Indeed, looking at the benchmark source code (thanks for providing it!), it completely lacks index for the native case, leading to a false statement the that native full-text search indexes Postgres provides (usually GIN indexes on tsvector columns) are slow.
https://github.com/paradedb/paradedb/blob/bb4f2890942b85be3e... – here the tsvector is being built. But this is not an index. You need CREATE INDEX ... USING gin(search_vector);
This mistake could be avoided if bencharks included query plans collected with EXPLAIN (ANALYZE, BUFFERS). It would quickly become clear that for the "native" case, we're dealing with SeqScan, not IndexScan.
GINs are very fast. They are designed to be very fast for search – but they have a problem with slower UPDATEs in some cases.
Another point, fuzzy search also exists, via pg_trgm. Of course, dealing with these things require understanding, tuning, and usually a "lego game" to be played – building products out of the existing (or new) "bricks" totally makes sense to me.

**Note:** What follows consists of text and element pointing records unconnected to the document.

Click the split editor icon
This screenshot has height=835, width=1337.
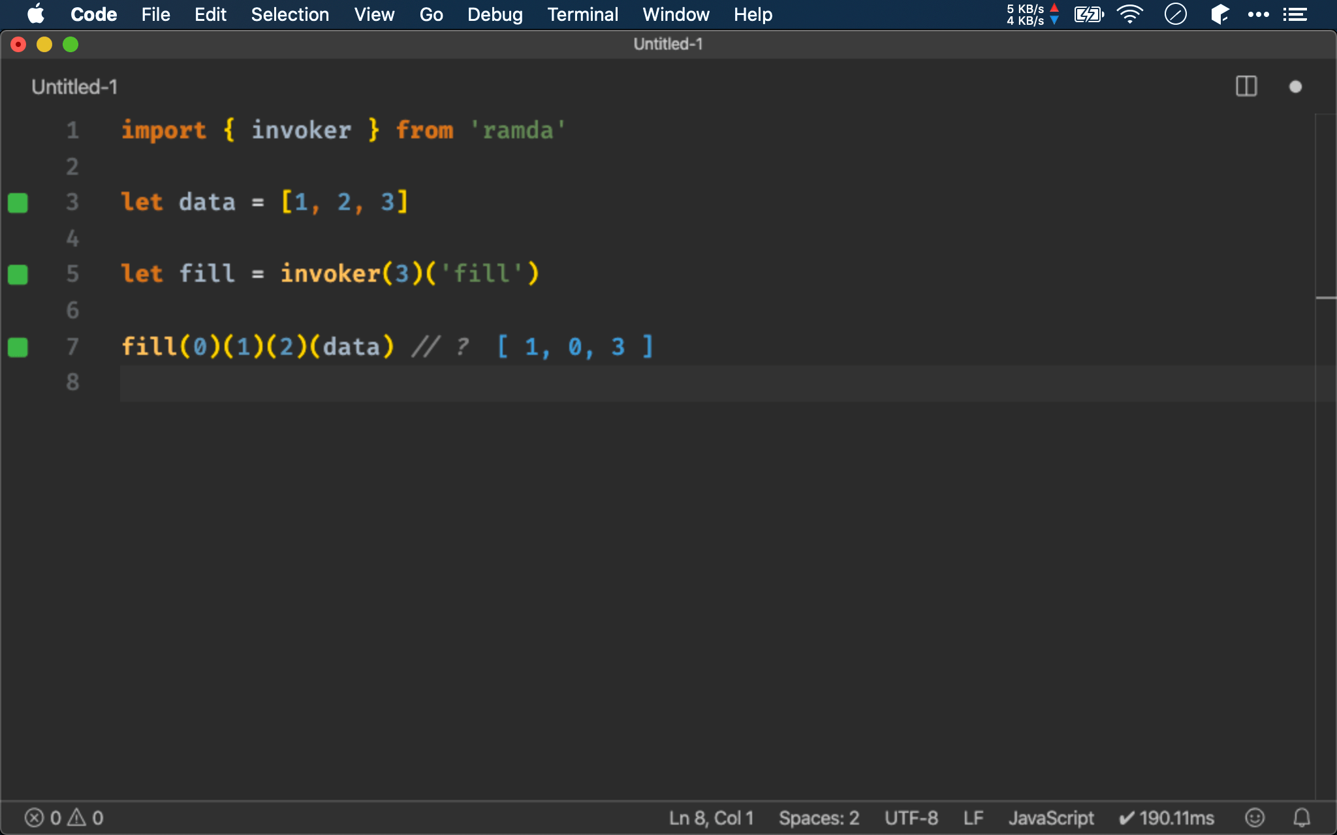[x=1246, y=86]
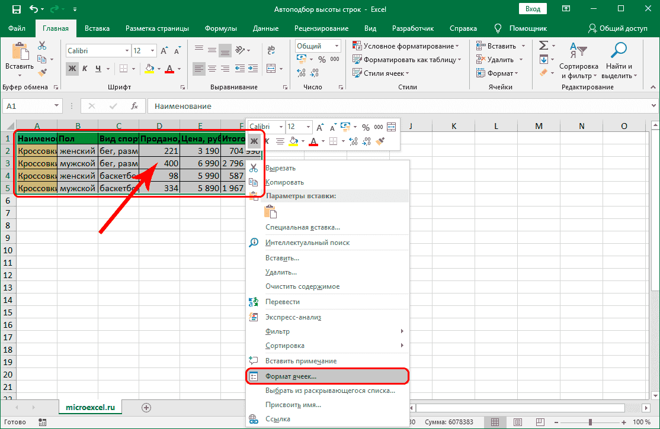Click the Percent Style icon in the ribbon
The width and height of the screenshot is (660, 429).
pos(322,59)
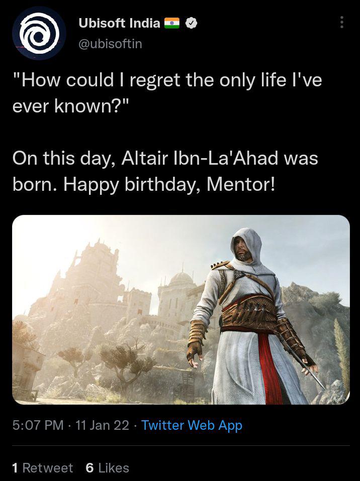Screen dimensions: 360x481
Task: View the 6 Likes list
Action: (108, 468)
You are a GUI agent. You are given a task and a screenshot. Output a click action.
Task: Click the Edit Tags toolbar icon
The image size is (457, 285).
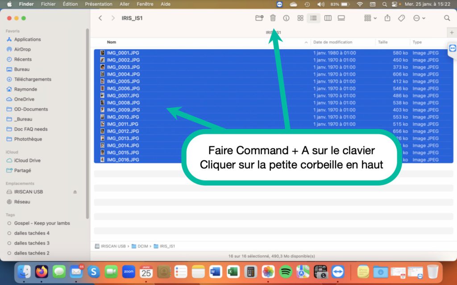tap(401, 18)
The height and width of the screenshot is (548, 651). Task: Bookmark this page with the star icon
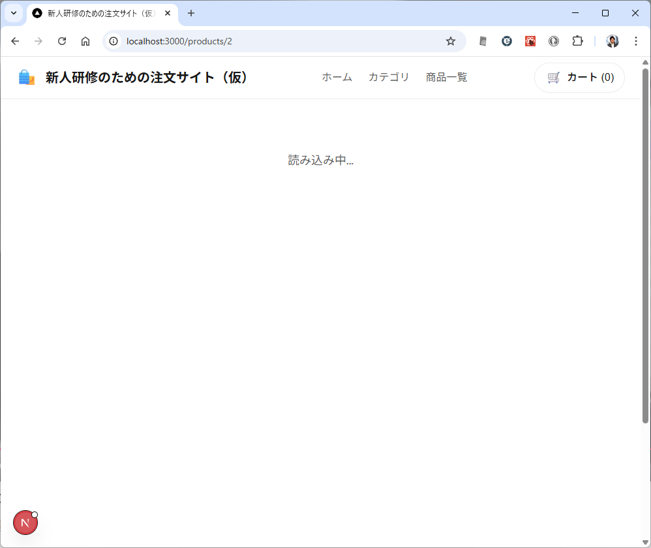(450, 41)
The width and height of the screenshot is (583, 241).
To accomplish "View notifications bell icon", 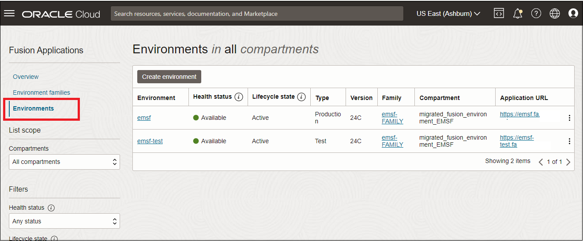I will (517, 14).
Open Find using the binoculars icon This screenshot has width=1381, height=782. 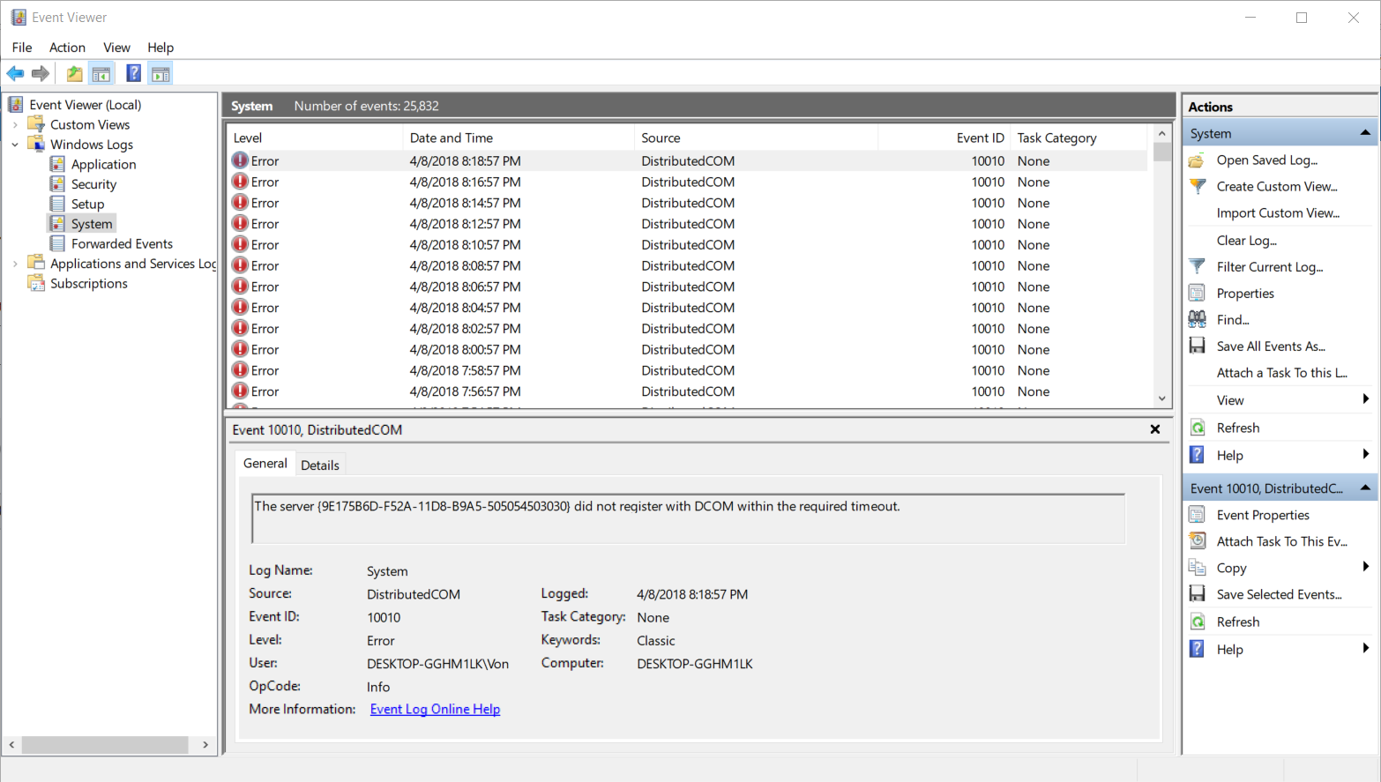click(x=1197, y=318)
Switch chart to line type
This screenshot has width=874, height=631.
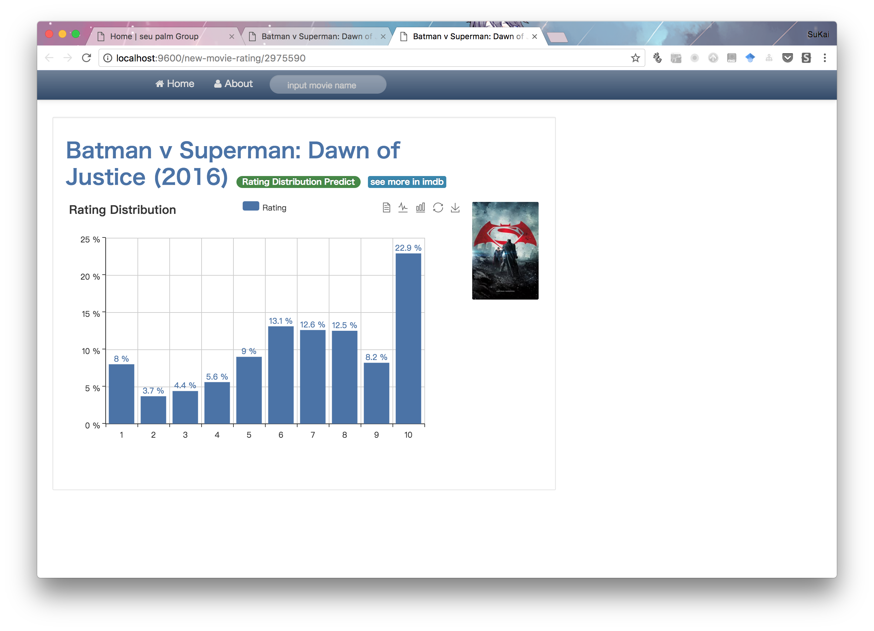(403, 208)
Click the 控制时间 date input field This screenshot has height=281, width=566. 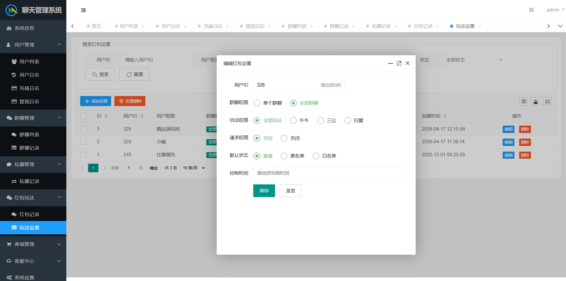point(329,173)
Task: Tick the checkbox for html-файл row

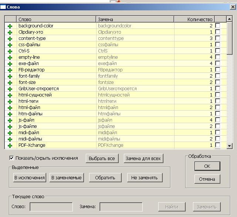Action: tap(218, 107)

https://www.crunchydata.com/blog/postgres-full-text-search-a...
How does Pg_bm25 compare here with maintaining the index & performance?
> There are two kinds of indexes that can be used to speed up full text searches: GIN and GiST. Note that indexes are not mandatory for full text searching, but in cases where a column is searched on a regular basis, an index is usually desirable.
I was looking for comparison against a gin index specifically, without it pros/cons unclear.
pg_bm25 is our first step in building an Elasticsearch alternative on Postgres. We built it as a result of working on hybrid search in Postgres and becoming frustrated with Postgres' sparse feature set when it comes to full text search.
To address a few of the discussion points, today pg_bm25 can be installed on self-hosted Postgres instances. Managed Postgres providers like RDS are pretty restrictive when it comes to the Postgres extension ecosystem, which is why we're currently working on a managed Postgres database called ParadeDB which comes with pg_bm25 preinstalled. It'll be available in private beta next week and there's a waitlist on our website (https://www.paradedb.com/).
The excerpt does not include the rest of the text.